A friend looked up at the diseased leaves of the crab apple tree in my back garden this afternoon, one of its limbs hanging down after last week’s storm like an untreated broken arm.
‘Not good’, she intoned with a solemnity so grave that we laughed at ourselves as soon as we had stepped back from the terminal diagnosis it conveyed.
Not good.
It is difficult to know whether the Hebrew Bible’s first לא טוב (Not good!) echoes in the speaking of Proverbs 17.26. Spoken by the Creator of the first man’s solitude, it wrapped its verbal arms around the deep awkwardness of being alone in a beautiful world. Now, in a much less known proverb, it encases a similar awkwardness, a misalignment with the Creator’s good intentions so severe as to risk both communal disintegration and heaven’s anger.
It is not good to punish an innocent man, or to flog officials for their integrity. (Proverbs 17:26 NIV)
When a dictum like this appears so simple as to state the obvious or risk mere truism, one can be sure that he has not considered the context(s) that lend it poignance and render it worthy.
One such context may come to us in the deep truth rather than the superficial meaning of not good (לא טוב). The simple phrase may have accrued to itself a connotation of profound aberrance, of taboo, even of abhorrence. For the anthologist of Israel’s taught and learned wisdom, לא טוב might have been a far more alarming statement than ‘not good’ in English is ever likely to suggest.
However that may be, it is more likely that the proverb intends for us to imagine that fining or otherwise punishing an innocent man might have come to be regarded as not such a serious matter after all. Indeed, the intent may be to shake us from our complacency to consider that such a horror may be practiced among us right here, right now. The second line hints even more ominously at a scenario that occurs all too unremarkably at that state in a culture’s decay when it becomes commonplace to ‘honor fools and despise the honorable’.
The difficulty in dealing with such conduct is that we spot it easily in the abstract when it’s laid before us in words but we struggle under our cultural anesthesia to recognize it when it’s taking place in its nuanced and self-excusing manner under our very noses. The proverb may well find its context in behavior that we would once easily have recognized and proceeded to condemn at a stage before we became complicit in it.

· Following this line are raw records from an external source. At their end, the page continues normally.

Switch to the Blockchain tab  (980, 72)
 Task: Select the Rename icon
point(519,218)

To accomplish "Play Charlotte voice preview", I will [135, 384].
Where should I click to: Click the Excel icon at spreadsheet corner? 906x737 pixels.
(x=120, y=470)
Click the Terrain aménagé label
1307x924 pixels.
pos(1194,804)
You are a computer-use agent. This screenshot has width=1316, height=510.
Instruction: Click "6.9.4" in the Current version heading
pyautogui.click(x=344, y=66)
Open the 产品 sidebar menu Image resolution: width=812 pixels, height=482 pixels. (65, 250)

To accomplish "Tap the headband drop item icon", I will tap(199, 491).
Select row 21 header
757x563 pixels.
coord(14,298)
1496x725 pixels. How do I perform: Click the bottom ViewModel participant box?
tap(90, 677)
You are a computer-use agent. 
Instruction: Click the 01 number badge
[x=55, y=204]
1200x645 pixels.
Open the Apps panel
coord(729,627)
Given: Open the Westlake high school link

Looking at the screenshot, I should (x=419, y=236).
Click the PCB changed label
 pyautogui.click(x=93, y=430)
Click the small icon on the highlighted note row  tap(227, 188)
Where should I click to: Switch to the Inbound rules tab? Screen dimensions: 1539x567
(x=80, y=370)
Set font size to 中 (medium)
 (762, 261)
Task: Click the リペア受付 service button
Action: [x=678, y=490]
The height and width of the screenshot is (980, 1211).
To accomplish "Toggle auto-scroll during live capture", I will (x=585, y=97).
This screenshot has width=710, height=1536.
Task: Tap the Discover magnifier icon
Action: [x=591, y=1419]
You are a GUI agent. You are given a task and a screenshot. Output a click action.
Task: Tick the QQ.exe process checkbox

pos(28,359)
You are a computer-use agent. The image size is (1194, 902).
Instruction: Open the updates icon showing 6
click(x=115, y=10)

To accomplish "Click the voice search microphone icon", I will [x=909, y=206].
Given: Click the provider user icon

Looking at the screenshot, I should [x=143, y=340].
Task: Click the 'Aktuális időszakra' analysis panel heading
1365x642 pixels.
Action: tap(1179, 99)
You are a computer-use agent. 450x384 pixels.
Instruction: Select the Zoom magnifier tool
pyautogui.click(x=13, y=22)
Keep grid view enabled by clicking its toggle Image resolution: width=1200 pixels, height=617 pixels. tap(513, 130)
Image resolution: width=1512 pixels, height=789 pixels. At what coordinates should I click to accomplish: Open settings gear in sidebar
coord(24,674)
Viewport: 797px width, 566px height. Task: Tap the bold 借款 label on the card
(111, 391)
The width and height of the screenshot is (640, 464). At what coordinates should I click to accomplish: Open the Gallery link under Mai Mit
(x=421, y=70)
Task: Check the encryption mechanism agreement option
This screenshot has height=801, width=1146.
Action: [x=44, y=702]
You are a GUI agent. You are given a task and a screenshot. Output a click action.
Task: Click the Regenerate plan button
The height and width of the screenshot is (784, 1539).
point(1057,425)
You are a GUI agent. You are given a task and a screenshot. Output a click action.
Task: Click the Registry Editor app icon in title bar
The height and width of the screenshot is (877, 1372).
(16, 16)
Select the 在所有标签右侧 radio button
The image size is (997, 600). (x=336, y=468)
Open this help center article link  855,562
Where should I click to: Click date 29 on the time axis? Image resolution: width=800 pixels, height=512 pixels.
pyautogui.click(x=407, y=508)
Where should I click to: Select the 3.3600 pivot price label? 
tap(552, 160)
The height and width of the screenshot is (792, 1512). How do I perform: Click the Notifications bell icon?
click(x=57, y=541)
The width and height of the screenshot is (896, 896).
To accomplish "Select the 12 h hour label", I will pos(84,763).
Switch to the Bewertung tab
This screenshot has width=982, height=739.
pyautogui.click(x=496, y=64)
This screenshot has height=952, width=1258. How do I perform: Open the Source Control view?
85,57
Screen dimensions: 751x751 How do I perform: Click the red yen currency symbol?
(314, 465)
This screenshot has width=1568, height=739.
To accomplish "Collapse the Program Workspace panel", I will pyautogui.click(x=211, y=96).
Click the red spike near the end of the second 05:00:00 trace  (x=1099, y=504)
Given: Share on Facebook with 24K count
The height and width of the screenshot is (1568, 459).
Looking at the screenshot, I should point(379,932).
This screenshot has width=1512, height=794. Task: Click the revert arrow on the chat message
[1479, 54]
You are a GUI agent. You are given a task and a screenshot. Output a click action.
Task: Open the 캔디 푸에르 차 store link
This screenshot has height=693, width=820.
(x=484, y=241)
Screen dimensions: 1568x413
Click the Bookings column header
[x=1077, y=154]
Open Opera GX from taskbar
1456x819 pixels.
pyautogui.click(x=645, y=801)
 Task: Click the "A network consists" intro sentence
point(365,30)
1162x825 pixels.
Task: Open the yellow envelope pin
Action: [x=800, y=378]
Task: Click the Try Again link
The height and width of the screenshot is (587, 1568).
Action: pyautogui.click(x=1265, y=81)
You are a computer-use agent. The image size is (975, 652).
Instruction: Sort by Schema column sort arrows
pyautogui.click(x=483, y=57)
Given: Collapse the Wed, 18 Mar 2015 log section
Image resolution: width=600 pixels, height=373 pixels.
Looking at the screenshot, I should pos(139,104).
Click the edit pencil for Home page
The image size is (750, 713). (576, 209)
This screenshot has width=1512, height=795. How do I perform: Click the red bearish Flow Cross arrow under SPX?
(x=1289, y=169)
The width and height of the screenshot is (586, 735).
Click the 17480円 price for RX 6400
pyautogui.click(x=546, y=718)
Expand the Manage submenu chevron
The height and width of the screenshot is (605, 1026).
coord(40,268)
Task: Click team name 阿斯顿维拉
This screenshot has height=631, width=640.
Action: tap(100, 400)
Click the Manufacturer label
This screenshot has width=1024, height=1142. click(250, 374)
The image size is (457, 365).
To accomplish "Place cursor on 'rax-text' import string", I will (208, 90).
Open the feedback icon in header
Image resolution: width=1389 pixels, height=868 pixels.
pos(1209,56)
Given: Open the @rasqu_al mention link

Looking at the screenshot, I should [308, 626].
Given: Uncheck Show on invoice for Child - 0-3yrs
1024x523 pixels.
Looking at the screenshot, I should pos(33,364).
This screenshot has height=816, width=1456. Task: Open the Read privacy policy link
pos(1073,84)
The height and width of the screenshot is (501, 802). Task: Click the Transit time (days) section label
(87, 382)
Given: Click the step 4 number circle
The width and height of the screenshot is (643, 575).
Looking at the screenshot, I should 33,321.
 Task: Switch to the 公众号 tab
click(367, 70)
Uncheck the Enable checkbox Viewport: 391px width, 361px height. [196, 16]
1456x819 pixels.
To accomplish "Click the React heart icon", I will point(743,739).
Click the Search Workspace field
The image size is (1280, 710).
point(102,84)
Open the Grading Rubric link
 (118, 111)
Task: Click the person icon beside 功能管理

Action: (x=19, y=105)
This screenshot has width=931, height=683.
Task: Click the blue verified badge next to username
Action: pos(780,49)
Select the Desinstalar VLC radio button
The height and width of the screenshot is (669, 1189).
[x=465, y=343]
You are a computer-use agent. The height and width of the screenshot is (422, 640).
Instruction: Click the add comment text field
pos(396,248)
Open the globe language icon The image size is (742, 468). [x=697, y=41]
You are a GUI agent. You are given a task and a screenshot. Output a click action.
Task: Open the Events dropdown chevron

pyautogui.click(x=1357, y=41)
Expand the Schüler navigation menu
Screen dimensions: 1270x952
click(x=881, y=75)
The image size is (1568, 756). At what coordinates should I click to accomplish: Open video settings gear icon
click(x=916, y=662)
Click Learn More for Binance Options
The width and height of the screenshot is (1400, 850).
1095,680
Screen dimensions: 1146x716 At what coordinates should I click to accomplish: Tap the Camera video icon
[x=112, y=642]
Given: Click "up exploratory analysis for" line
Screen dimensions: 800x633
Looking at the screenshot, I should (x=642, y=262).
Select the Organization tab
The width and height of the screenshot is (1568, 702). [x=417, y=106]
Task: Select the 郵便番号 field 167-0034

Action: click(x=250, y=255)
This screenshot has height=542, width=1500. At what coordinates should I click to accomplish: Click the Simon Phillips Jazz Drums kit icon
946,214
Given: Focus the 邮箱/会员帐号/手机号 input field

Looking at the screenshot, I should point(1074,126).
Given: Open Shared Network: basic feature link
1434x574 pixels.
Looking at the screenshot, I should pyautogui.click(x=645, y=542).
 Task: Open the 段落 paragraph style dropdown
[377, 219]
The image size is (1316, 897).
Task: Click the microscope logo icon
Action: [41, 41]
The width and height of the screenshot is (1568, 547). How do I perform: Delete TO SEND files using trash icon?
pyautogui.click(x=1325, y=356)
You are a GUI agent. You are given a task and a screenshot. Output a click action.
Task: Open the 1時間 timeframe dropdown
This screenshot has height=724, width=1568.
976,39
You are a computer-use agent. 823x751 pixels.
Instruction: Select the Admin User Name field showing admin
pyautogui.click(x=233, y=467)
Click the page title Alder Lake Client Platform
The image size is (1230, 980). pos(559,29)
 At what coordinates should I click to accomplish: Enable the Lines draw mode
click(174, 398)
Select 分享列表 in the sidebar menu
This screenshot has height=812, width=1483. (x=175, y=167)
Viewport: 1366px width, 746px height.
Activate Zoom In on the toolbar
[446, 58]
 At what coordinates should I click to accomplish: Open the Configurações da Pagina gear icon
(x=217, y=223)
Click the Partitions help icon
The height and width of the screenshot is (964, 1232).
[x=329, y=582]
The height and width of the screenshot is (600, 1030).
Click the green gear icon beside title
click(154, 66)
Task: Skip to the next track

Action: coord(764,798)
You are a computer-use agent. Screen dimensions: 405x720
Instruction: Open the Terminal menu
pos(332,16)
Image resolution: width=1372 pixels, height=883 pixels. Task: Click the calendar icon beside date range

If the wisdom tradition is to be respected and given the benefit of reasonable doubt while it works its way toward shaping our minds and our lives, then it is unlikely that this proverb makes an observation so obvious that any reasonable person would concede his assent. It likely says more.
It asks for due consideration, for diagnosis, for a disturbing ‘what if …?’.
Only after this can we stand corrected.